Making Too Many Americans Stupid

Diposkan oleh Zainal Arifain


By Alan Caruba

We’ve all encountered them. The people manning the check out line in the supermarket, the fast-food restaurant, all the way up the line to those in management who can’t even manage themselves let alone anyone else. They are an entire class of Americans, the irretrievably stupid ones or, to be kind, the ones whose ignorance began early and never improved.

Let it be said there are a lot of very smart Americans and I am not talking about the PhDs, but the ones who chose to become engineers, architects, physicians, and other endeavors that require serious study that never really ends. There are others in the arts and literature. You know who you are.

America’s problem is America’s schools.

Naturally, we all look for someone or some system to blame for a large slice of the population that does not measure up.

As someone who passed through elementary, middle and high school in the 1940s and 50s, I continually hear from others of my generation who praise a merciful God for the education they received when they compare it with their grandchildren’s lack of the most basic skills, reading, writing and arithmetic.

I read The Wall Street Journal every day because it is quite likely the only newspaper left in America that is not written and edited by chimpanzees.

In the March 15 edition, in the Greater New York section, there was an article, “Student’s English Misses the Mark” by Barbara Martinez. “More than a third of New York City students who entered first grade in 2003 identified as English language learners couldn’t pass an English-language proficiency test last year when they were in the seventh grade, according to Department of Education data.”

Let me share a family story. My father was born in 1901 to two Italian immigrants, both of whom knew they could not speak English well enough to teach it to their son. They also knew he would learn it when he went to school. Once there, the teacher sat him beside a bilingual student and, rather swiftly, my father acquired fluency without any special tutoring or multi-million dollar program. In time, he would put himself through college, working during the day and attending NYU at night. He would become the youngest Italian-American to pass the CPA exam in New Jersey.

“Of New York City’s 1.1 million school children, 153,338 or 14% are classified as English language learners. The Department of Education spent more than $250 million on extra instruction for them in 2009. About 20% of students have come to the U.S. in the past two years, but nearly 70% who have received six years or more of services were born here.”

Are these children all stupid? Are they all retards? No! What’s stupid is the educational system that cannot do for them what my father was able to do without any help other than another student his own age!

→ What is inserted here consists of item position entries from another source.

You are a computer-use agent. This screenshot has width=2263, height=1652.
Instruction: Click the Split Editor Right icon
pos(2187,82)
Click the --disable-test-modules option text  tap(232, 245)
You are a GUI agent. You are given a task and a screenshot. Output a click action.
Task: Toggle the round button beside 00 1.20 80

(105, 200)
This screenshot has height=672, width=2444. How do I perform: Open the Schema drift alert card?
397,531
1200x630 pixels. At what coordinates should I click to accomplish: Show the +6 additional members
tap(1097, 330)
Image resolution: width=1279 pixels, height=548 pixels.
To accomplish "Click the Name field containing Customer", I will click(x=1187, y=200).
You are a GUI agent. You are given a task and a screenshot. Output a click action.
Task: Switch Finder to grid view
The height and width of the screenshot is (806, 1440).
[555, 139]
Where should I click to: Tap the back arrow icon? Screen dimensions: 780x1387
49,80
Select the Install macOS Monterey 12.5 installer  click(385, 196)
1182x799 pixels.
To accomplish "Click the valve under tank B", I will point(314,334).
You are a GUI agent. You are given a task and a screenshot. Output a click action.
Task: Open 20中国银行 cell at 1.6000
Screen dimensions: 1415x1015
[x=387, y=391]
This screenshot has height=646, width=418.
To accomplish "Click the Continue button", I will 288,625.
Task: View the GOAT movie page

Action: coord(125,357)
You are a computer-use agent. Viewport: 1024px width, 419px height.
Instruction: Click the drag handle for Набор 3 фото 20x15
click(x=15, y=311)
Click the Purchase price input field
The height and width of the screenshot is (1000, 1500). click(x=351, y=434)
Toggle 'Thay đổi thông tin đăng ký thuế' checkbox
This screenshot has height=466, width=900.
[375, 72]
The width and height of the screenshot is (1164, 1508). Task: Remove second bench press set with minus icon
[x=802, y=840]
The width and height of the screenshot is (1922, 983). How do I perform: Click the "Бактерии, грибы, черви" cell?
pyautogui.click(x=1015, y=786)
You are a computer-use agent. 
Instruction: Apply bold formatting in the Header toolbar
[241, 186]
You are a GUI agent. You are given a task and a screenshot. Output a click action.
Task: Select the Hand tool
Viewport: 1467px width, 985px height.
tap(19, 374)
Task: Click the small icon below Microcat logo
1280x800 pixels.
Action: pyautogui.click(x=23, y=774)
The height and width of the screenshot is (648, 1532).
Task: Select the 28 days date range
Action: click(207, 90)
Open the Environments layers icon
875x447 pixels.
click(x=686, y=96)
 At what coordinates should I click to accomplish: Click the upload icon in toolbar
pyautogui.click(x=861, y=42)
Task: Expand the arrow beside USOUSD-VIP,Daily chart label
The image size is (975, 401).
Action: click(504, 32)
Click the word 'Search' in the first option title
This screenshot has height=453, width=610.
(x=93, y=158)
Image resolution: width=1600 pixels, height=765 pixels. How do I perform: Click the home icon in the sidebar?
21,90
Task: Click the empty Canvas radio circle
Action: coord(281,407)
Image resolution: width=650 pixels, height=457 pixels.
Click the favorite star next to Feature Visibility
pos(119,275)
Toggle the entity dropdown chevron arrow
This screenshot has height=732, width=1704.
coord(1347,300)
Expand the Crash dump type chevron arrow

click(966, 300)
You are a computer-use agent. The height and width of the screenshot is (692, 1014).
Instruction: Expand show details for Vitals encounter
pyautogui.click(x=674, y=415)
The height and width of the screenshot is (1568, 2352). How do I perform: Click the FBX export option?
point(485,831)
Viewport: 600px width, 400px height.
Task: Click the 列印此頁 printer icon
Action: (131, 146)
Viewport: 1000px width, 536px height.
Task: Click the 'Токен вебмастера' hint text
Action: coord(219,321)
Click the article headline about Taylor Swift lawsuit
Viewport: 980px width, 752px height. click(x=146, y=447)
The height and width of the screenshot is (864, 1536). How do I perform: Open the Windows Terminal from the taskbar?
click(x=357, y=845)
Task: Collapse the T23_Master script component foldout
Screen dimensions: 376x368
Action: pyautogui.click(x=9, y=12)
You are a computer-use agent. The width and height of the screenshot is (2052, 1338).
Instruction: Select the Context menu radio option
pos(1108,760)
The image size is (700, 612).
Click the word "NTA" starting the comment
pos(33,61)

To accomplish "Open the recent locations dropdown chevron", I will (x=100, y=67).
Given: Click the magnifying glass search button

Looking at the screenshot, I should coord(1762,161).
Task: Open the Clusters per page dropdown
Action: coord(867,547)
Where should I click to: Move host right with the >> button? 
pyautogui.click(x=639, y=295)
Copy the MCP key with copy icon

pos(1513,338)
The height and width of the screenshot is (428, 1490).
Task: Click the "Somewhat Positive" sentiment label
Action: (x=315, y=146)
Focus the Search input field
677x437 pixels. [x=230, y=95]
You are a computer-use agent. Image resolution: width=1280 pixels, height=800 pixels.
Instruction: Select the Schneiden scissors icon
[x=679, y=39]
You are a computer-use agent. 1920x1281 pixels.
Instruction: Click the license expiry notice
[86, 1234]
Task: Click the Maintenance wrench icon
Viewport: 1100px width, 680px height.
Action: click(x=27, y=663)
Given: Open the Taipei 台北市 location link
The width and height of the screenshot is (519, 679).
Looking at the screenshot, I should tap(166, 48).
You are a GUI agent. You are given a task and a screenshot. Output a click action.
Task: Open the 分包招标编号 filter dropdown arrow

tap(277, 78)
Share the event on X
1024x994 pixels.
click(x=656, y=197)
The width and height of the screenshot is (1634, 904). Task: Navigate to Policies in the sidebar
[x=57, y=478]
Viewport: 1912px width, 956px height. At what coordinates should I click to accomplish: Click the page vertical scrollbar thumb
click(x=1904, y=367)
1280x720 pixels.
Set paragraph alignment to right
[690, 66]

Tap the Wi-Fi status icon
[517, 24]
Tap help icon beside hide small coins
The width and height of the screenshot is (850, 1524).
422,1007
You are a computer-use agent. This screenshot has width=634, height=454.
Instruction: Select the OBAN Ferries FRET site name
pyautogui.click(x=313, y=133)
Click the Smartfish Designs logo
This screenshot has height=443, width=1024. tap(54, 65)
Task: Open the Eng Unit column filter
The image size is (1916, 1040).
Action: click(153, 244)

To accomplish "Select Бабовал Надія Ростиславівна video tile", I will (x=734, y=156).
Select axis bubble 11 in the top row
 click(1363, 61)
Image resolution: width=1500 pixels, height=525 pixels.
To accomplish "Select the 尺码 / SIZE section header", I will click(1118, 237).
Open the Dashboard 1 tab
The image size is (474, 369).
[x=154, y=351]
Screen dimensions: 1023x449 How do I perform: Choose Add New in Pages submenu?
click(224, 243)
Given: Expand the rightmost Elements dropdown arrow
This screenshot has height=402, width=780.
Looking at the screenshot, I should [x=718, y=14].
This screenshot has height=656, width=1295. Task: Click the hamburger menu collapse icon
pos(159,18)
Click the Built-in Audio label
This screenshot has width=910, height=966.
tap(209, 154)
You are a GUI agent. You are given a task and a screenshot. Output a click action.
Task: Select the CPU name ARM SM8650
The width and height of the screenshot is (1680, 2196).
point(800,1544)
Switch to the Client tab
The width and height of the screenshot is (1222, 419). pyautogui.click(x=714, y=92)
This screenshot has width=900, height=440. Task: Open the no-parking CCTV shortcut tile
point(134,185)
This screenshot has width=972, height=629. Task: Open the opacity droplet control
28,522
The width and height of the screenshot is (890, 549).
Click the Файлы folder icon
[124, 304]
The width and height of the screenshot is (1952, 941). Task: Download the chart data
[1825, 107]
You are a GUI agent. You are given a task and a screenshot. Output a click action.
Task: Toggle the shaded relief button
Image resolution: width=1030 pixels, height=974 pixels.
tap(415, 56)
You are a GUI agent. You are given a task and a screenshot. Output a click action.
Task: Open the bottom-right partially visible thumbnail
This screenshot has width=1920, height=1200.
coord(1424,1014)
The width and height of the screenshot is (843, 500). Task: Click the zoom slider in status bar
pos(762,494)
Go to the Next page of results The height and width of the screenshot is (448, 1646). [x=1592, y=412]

I have been thinking about education in America while reading a book that is both entertaining because of its felicitous writing and depressing because of what the author imparts. “In the Basement of the Ivory Tower: Confessions of an Accident Academic” by Professor X ($25.95, Viking) is a look into the bowels of probably every community college in America and probably quite a few four-year universities.

“Fully 50% of community college students drop out before their second year and only 25% manage to finish the two-year program in three years.” Let that soak in. Of those that made it through four years, 66% left with considerable debt, the top 10% owing $44,500 or more; 50% owing at least $20,000.

Too often, these schools of so-called higher education are just money-mills producing debt-ridden human sausage.

What Professor X discovered upon becoming an adjunct, a position filled by people like himself with a Master’s in English Literature who needed an additional source of income to pay the mortgage and other bills, was this: “College is difficult even for highly motivated students who know how to write papers and study for exams, My students had no such abilities. They lack rudimentary study skills; in some cases they are not even functionally literate.”

How does anyone pass through twelve years of schooling and still remain illiterate, unable to read or write English so poorly that it would allow them to perform only the most unskilled job available?

By 2004, there were nearly 17.5 million students enrolled in colleges of every description. “Everybody goes to college now, though not everybody graduates”, says Professor X. “No one is thinking about the larger implications, or even the morality, of admitting so many students to classes they cannot possibly pass.”

Why were Professor X’s students filling the seats in the classroom? A lot were there because many jobs these days require an associate degree as the ticket to employment. “We have a vague feeling that the world would run more smoothly, more efficiently, more professionally if every worker had some college under his or her belt.”

The bottom line is that America’s schools have been failing one generation after another since around the 1960s when the teacher’s union got a firm grip on local schools and on the U.S. Department of Education.

Those students were not necessarily less eager or less equipped to learn, but our schools more often resemble minimum security prisons and are burdened with so much political correctness that the joy of learning has been squeezed out of them.

The schools are making too many potentially smart people stupid.